A group project I am currently working in EPSY has us looking at Intellectual disabilities.  I thought this would be an interesting topic to blog about, especially considering my part of the project is to look into assistive technology.  As part of my ECMP class is to blog about things related to classroom technology, this topic is interdisciplinary between these two classes.

Firstly, here is a short video explaining the term intellectual disability.

The following information is copied from the website Reading Rockets.

AT for kids with LD is defined as any device, piece of equipment or system that helps bypass, work around or compensate for an individual’s specific learning deficits. Over the past decade, a number of studies have demonstrated the efficacy of AT for individuals with LD. 1 AT doesn’t cure or eliminate learning difficulties, but it can help your child reach her potential because it allows her to capitalize on her strengths and bypass areas of difficulty. For example, a student who struggles with reading but who has good listening skills might benefit from listening to audio books.

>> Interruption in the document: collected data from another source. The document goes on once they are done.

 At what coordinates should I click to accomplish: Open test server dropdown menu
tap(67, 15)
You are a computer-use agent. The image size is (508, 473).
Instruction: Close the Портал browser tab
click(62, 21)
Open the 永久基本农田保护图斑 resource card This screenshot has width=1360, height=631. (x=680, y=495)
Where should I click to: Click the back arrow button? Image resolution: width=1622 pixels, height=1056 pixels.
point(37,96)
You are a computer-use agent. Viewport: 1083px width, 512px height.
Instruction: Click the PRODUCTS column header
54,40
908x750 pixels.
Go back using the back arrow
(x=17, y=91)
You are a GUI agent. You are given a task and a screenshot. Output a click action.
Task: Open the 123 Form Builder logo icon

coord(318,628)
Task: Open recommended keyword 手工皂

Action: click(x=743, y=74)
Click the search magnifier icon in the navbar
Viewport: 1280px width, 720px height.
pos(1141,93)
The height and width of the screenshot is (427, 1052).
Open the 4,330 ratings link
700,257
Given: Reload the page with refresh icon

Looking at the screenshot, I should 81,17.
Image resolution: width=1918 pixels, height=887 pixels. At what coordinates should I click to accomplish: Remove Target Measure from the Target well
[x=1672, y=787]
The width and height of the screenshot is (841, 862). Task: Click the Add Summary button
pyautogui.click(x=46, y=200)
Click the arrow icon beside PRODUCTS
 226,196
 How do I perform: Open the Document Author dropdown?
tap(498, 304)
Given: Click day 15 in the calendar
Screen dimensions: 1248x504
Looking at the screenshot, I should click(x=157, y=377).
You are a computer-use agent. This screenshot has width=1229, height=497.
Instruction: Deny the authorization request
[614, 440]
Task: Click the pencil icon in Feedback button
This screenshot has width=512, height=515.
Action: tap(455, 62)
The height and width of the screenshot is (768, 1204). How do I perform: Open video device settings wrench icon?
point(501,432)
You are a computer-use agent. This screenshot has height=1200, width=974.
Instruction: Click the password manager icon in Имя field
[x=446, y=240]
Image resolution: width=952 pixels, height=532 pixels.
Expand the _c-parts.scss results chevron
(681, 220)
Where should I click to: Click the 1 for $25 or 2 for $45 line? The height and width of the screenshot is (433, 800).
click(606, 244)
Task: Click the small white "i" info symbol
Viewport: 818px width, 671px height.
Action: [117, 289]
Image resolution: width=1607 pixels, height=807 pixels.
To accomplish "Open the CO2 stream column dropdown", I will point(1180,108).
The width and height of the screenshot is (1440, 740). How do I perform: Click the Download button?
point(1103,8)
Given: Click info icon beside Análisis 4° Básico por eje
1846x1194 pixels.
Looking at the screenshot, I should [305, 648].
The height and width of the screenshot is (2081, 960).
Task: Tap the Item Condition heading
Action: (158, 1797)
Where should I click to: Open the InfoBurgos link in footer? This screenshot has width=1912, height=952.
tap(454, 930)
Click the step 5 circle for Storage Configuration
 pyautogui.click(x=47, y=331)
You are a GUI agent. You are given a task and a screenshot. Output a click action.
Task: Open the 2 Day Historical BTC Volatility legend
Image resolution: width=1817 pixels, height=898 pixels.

This website links loads of different assistive technology resources that can be used in the classroom.  The website breaks them down according to the specific areas that the students would need help in.  There is listening, math, reading, writing, to name a few.  The main idea of using these technologies in the classroom is to help the students by-pass some areas of the lessons that they are having difficulties with.

I would be interested to hear from people as to whether they think that having all of these technologies available is the best idea.  It definitely helps in making the students keep up with the class, but at the same time, they are skipping some of the steps that may be essential in truly learning the lessons being taught.  Some people believe that this differs from the Universally Designed Instruction philosophy and just makes it easier to get the students to get the work done.

Personally I believe that there should be a combination of the two and as long as the students are meeting the required outcomes, how the reach them can be individualized.

Some of the common AT’s would include something like rad reading, or tumble books, where the text is being read to the students and they are required to answer comprehension questions.  This could be used for children with dyslexia, as it highlights the words as the text is being read, and the student follows along.

I will end this post with a video of a math tool, called Math Talk, I found.  The student talks to the computer and the program writes out the math equation step-by-step for the student.  Thus could be used to help with understanding the steps in the question or for people who are unable to write.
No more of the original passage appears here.